> **The task**
Copy the Bannack photo post again, everything from "Montana Historical Society" down to "Meade Hotel is haunted?", and rename "Bannack" to "Bannock" wherever it occurs.

Friday, August 30, 2013

Friday Photo: Bannack, Montana

Montana Historical Society Photograph Archives, 940-695
Did you hear about the flash flood that swept through Bannack in July? Today's photo shows the town as it was circa 1900, looking west. The dredge on the left was launched in 1895. Click the photo for a bigger version.

P.S. A beautiful photographic tribute to Bannack
P.P.S. The Bannack Association has posted lots of photos of the cleanup, plus historic photos.
P.P.P.S. Do you think Bannack's Meade Hotel is haunted?

Wednesday, August 28, 2013

Homesteaders Take Care of Their Own

"Ma” Smith, a homesteading wife in Garfield County, was locally well known and greatly respected. She is a good example of women in isolated places who sometimes made difficult personal choices and material sacrifices because there was no one else to make them. In addition to running her own homesteading partnership with her husband, Ma was a practical nurse who traveled with elderly Doctor Lon Keith. Dr. Keith had given up his practice, but came out of retirement because Garfield County desperately needed him. Ma Smith helped Dr. Keith deliver scores of babies and assisted him in countless other cases.

From Garfield County History
In 1918, Dr. Keith made his last house call alone, breaking a fifteen-mile path through a blinding blizzard to set an elderly man’s broken leg. Before he left his patient, Dr. Keith was coughing. By the time he reached home, he was very ill. Ma hitched her horse to her bobsled when word came of Doc’s illness. She was by his side when he died of pneumonia. She took charge of the doctor’s household because there was no one else to do so. She bundled the doctor’s frail white-haired widow in warm clothes, packed her in the bobsled, covered her with a blanket, and took her to the nearest neighbor. While a neighbor hand made a coffin, she brushed and pressed the doctor's good black suit, prepared his body, and laid him out. She took a dress length of fine gray silk from the suitcase that she had hastily packed and stroked it with her work-roughened hand. The fabric was a special Christmas gift from her son in Chicago who was an inspector at the stockyards. She had intended to make herself a new dress with the gift. New dresses did not come often, and Ma hadn't yet had time to sew. She had, however, packed the silk thinking that it would make the perfect lining for Doc Keith’s coffin, if needed. She was right. And there was enough left over to make a pillow. Her sacrifice made a lovely bed for Dr. Keith’s final rest.

> **Given material**
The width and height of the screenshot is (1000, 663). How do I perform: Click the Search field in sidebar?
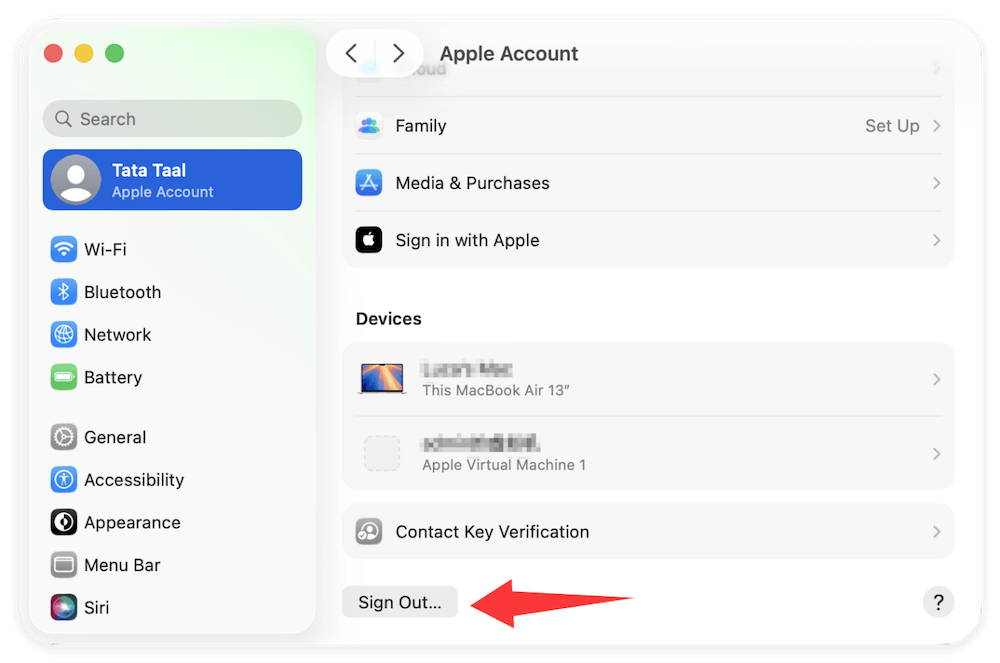(172, 119)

> **Solution to this problem**
Montana Historical Society Photograph Archives, 940-695
Did you hear about the flash flood that swept through Bannock in July? Today's photo shows the town as it was circa 1900, looking west. The dredge on the left was launched in 1895. Click the photo for a bigger version.

P.S. A beautiful photographic tribute to Bannock
P.P.S. The Bannock Association has posted lots of photos of the cleanup, plus historic photos.
P.P.P.S. Do you think Bannock's Meade Hotel is haunted?